A second use for artificial intelligence for counselors is that AI can be used to study vast amounts of information, such as a recent study that used AI to evaluate 20 million text-based messages between counselors and clients.  While it would be extremely laborious for a group of researchers to go through 20 million messages to highlight, underline, and classify the data, AI was able to analyze this data to come to the conclusion that "It's the human element and the ability of the therapist to convey that warmth, empathy, genuine curiosity, and insight on the part of the therapist to help the patients move forward, that are most important” (Landi, 2024).  

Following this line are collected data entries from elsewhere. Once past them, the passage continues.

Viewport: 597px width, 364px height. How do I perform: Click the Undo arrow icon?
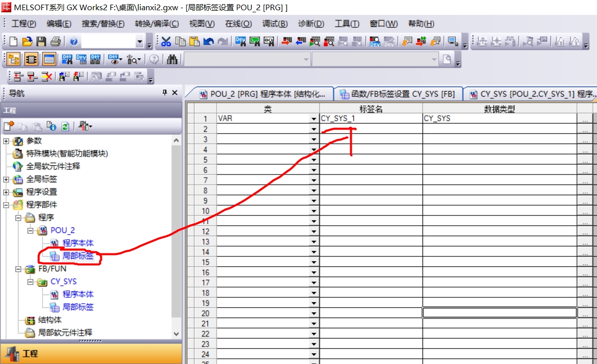click(208, 41)
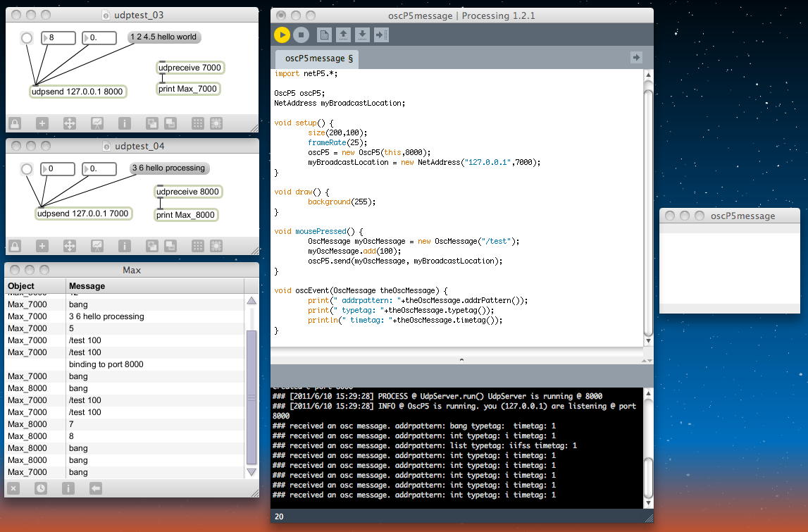Image resolution: width=808 pixels, height=532 pixels.
Task: Toggle presentation mode in udptest_03 patcher
Action: (97, 123)
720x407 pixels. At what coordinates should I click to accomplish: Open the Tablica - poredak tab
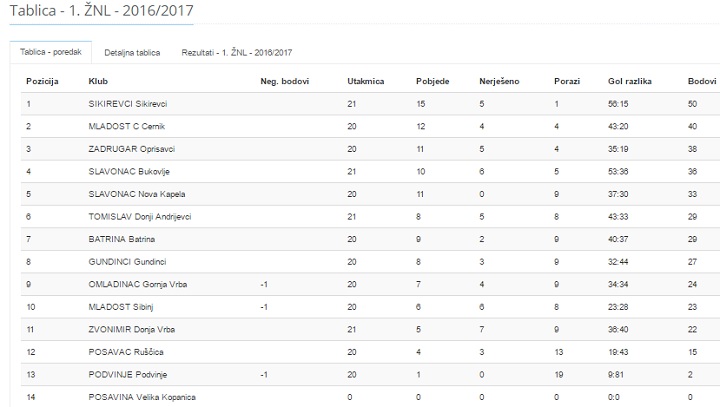click(x=51, y=52)
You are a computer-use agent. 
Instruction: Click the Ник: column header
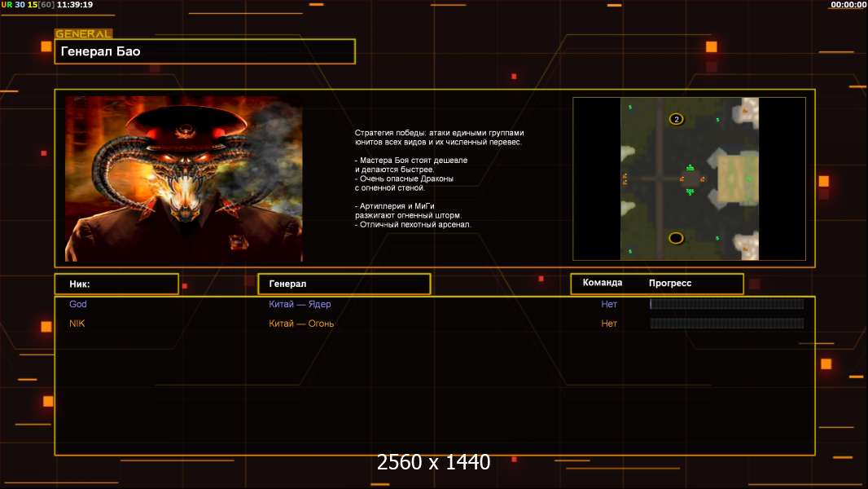pyautogui.click(x=116, y=284)
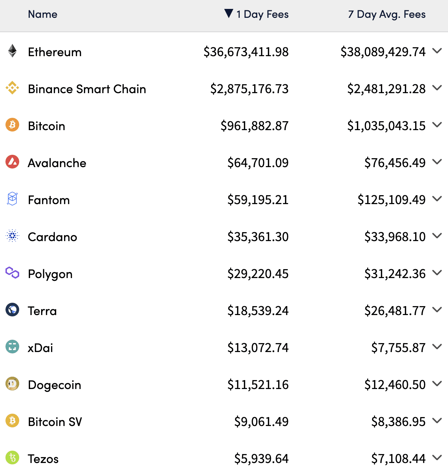
Task: Expand the Terra row chevron
Action: click(437, 310)
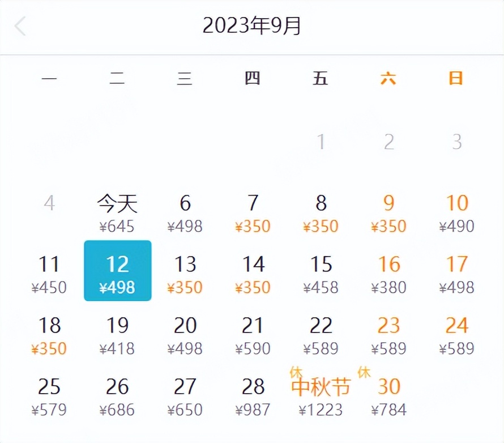Click the ¥1223 price under 中秋节
The width and height of the screenshot is (504, 443).
click(321, 410)
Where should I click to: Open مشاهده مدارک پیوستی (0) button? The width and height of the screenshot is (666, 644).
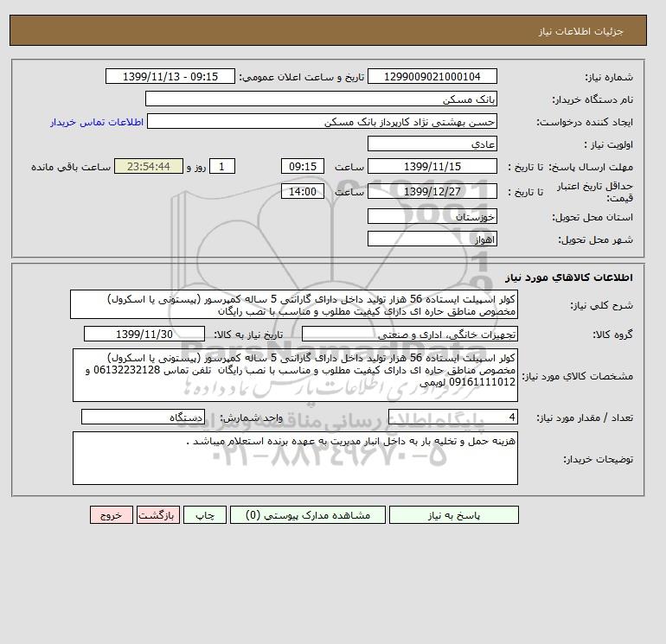click(x=308, y=515)
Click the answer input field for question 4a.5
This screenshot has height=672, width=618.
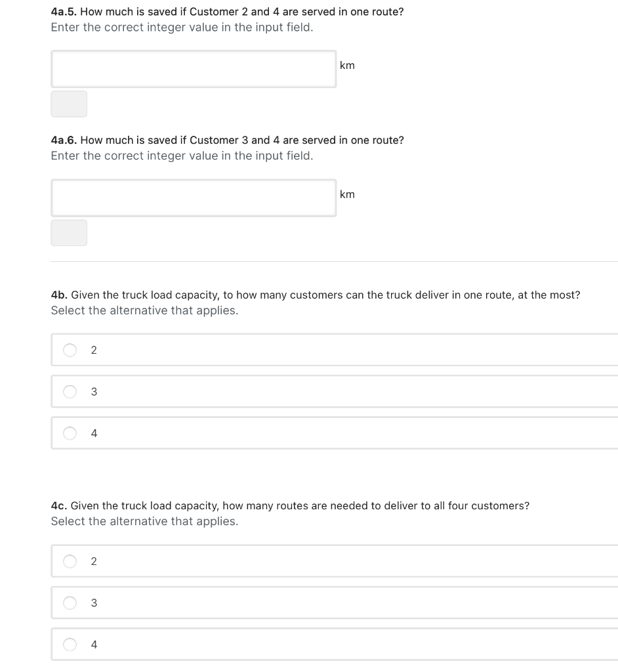click(193, 68)
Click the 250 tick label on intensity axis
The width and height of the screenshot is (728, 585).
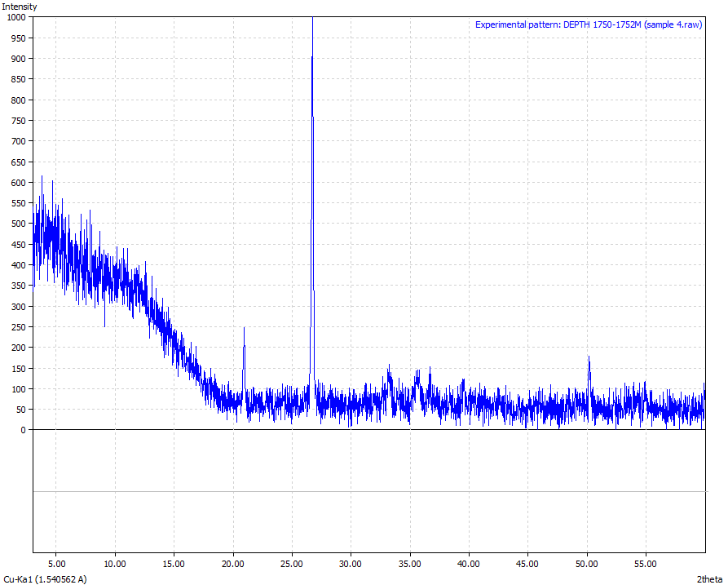pyautogui.click(x=20, y=327)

Finally, a third use for AI is as a “supercharged secretary. Done right, AI can help clinicians with intake interviews, documentation, notes, and other basic tasks; it is a tool to make their lives easier” (Walsh, 2023).  Elizabeth Stade, an incoming postdoc at Stanford University notes that “Important parts of the diagnosis and treatment pipeline can be cumbersome for both the therapist and the client, like symptom-tracking questionnaires or progress notes… Handing these lower-level tasks and processes to automated systems could free up clinicians to do what they do best: careful differential diagnosis, treatment conceptualization, and big-picture insights” (Walsh, 2023).  Apart from face-to-face time with clients, counselors spend a good amount of time creating charts that are compliant with Board regulations- the Texas Behavioral Health Executive Council is the Board that regulates the practice of professional counseling in Texas.  Counselors are required to include certain information in client charts, such as progress notes for every session, initial assessments, and treatment plans.  Additionally, insurances have their own requirements for record-keeping that counselors must follow in order to be paid for sessions.  Because counselors must create progress notes after every session, several AI platforms have been created to assist counselors with this, so that counselors can spend less time writing notes and more time focusing on client care.  These AI assistants generally “listen” to the session and generate a note which the therapist must then read for accuracy and enter into the client’s chart.  It is important to note that ethical use of any such AI assistant requires that the program is HIPAA compliant, meaning that they must maintain the same confidentiality guidelines that govern all of our interactions with clients.  This requires the program to be confidential, protected by multiple layers of security, so that no client information is ever inadvertently released to any third party.  Another ethical consideration is that clients should always be asked for their consent so that they are aware that an AI assistant is being used to create the progress notes.  This generally takes the form of a conversation with the therapist and a form signed to indicate consent.  

These are three current uses for artificial intelligence as applied to the profession of counseling, and more uses will likely develop as technology advances, but what is unlikely to change is that the most important element in achieving client success, apart from extra-therapeutic factors (for example, client support system, personality, genetics, environment) is the relationship between counselor and therapist.  See my article here for a more in-depth look at that!  Just as the AI identified in the study mentioned above, which is crucial enough to quote twice:  "It's the human element and the ability of the therapist to convey that warmth, empathy, genuine curiosity, and insight on the part of the therapist to help the patients move forward, that are most important” (Landi, 2024).  

For more information:

Landi, H. (2024, January 26). AI can crack open the “black box” of effective mental health therapy at scale, study finds. Fierce Healthcare.

Silva, L. (2023, December 6). 4 AI Therapy Options Reviewed: Do They Work?. Forbes Health. 

Walsh, D. (2023, June 21). A Blueprint for Using AI in Psychotherapy. Stanford University: Human-Centered Artificial Intelligence. 

What is artificial intelligence (AI)?. IBM. (n.d.).